Before the echoes of his voice died the audience had fled. Shouting anathemas, Emerson ducked under the enclosing rope and ran to the boarded-over square. Removing the planks, he looked down. I alone of the watchers beheld the stiffening of his powerful frame.
“Stay back,” he said very quietly. “All of you.”
Assuming that this order did not apply to me, I went to his side.
The space below was only a few feet deep, its sides meticulously straight. It was just the right shape for the purpose to which someone had put it.
I am hardened to death in many forms. I had seen worse. He lay on his back, his hands folded and his eyes closed. He might have been sleeping had it not been for the stain, now dark and hardened, that had dyed his white beard a rusty brown.
Emerson put his arm round my waist. “I told you to stay back.”
“I am hardened to death, Emerson. I have seen worse. We must determine how he died.”
“I believe it is safe to say it was not a heart attack,” said Emerson, tightening his grip. “You aren’t going to determine anything, Peabody. Nor you,” he added, as Nefret came to his side.
“Not here, at any rate,” Nefret said quietly. “Who could have done this? He was so harmless. I rather liked him.”
“I didn’t,” said Emerson. “And at this moment we cannot be at all certain he was incapable of doing harm. However, I object to murder on principle. Camden, go and notify the authorities. He held British papers, so the consul should be told of this.”
Mr. Camden ran off and Emerson replaced the planks over the hole. “Selim, stay here and keep everyone away. The rest of you, come with me.”
“And what are you going to do?” I inquired.
“Interrogate the principal suspect. I’ll have him out of that hole if I have to go down and drag him out.”
We retraced our steps in some haste. “It’s Major Morley Father suspects, isn’t it?” Ramses asked. “Why? Is-was, I should say-the victim that fellow Plato you told me about?”
“That is right, you never met him,” I said. “Yes, that is-was-he.”
“But why Morley?” Ramses persisted. “From the look of it, the fellow’s throat was cut. Morley wouldn’t dirty his aristocratic hands, would he?”
“He would hire someone to do the job,” I said thoughtfully. “Perhaps your friend Mansur? We still don’t know precisely how they are connected.”
“If they are,” said Ramses, who then relapsed into silence.

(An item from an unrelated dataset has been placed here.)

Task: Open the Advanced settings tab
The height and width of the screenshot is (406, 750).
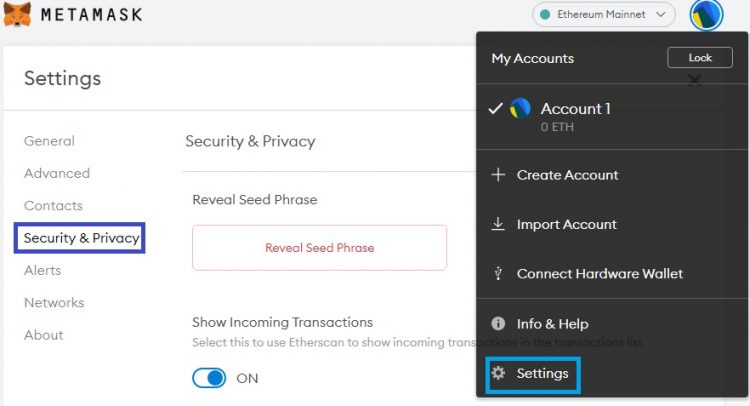Action: pos(57,173)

I had not been near Morley’s excavation for some days. There had been significant changes. Several tents, one large and ornate, now occupied the space beyond the barrier. I wondered why neither Emerson nor Mr. Camden had seen fit to mention this. Or rather, I did not wonder. They were both men. They wouldn’t have realized that Morley would not have abandoned his elegant hotel for a tent, however large, without good reason. The obvious explanation was that he had to be on the scene day and night because he was running short of time. Time to do what? Reach the location Plato had designated as the hiding place of the Ark? That would not be as simple as it sounded. According to Emerson and other authorities, the underground regions were a maze of abandoned cisterns, tunnels old and new, deep shafts and ancient burial caves. More than ever I was determined to get into those regions and explore them for myself.
I did not mention this to Ramses.
When we joined Emerson he was talking with one of the guards at the barrier. The fellow was someone I had not seen before, an imposing figure almost as tall and burly as Emerson, distinguished by a black patch over one eye. As we came up to them Emerson turned to me and said, with a deference I had yet to see him display to a Turkish guard, “My dear, may I present Ali Bey Jarrah, the commandant of the Turkish gendarmerie.”
“And this, of course, is Mrs. Emerson.” Ali Bey made me a polite bow, which I acknowledged with a nod and a smile. His English was excellent, his voice a reverberant baritone, his smile displaying several broken teeth.
Emerson went on to introduce the others. Nefret received an admiring glance, Ramses a courteous acknowledgment, and Daoud an appraising look. I had a feeling that that one eye had measured us and memorized us.
“Ali Bey is also in search of Major Morley,” Emerson explained. “I was asking him to do us the favor of postponing his errand in favor of the sudden emergency that has arisen. As I told you, sir, the body is that of a European, a colleague of Major Morley. I have sent someone to report the discovery, but it is absolutely necessary that I inform Morley at once. I want you to come with me and observe his reaction.”
“Ah.” Ali Bey’s one visible eye lit up. “It is the British police method? You will question him cleverly and determine whether he is the killer?”
“Aywa, yes,” said Emerson. “With your help.”
“It is well known that the Father of Curses and his lady have brought many criminals to justice. Come, follow me.”
“Daoud has been talking again,” Emerson said to me. “I really must stop him from spreading those wild stories.”